● Items from a dataset:
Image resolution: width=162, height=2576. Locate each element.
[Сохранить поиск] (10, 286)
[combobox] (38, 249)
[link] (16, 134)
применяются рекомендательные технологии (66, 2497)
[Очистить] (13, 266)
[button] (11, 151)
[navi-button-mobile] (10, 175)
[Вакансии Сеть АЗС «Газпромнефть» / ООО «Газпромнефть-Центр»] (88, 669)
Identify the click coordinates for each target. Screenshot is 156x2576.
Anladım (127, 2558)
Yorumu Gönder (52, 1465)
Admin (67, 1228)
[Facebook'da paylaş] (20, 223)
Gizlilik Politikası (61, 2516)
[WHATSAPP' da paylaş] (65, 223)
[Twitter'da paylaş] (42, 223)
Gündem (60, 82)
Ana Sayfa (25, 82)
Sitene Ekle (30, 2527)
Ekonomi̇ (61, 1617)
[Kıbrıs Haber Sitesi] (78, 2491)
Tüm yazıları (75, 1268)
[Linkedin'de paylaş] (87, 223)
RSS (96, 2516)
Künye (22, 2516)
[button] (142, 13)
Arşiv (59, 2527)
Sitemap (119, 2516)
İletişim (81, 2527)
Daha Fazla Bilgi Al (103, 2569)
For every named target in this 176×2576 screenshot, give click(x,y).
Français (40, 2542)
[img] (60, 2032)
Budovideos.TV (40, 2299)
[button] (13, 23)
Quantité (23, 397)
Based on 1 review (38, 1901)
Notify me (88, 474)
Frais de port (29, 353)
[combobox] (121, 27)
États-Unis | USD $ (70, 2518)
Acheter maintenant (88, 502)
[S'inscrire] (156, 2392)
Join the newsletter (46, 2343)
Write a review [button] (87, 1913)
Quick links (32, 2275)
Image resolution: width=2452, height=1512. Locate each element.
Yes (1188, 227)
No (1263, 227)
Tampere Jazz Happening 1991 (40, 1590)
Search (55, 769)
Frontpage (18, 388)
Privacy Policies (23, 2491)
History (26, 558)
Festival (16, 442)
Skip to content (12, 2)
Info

● Task brief: Produce an exact copy of each line from the one holding "No (1263, 227)" through the last line of the records, both included, and nothing more.

● Written response:
No (1263, 227)
Tampere Jazz Happening 1991 (40, 1590)
Search (55, 769)
Frontpage (18, 388)
Privacy Policies (23, 2491)
History (26, 558)
Festival (16, 442)
Skip to content (12, 2)
Info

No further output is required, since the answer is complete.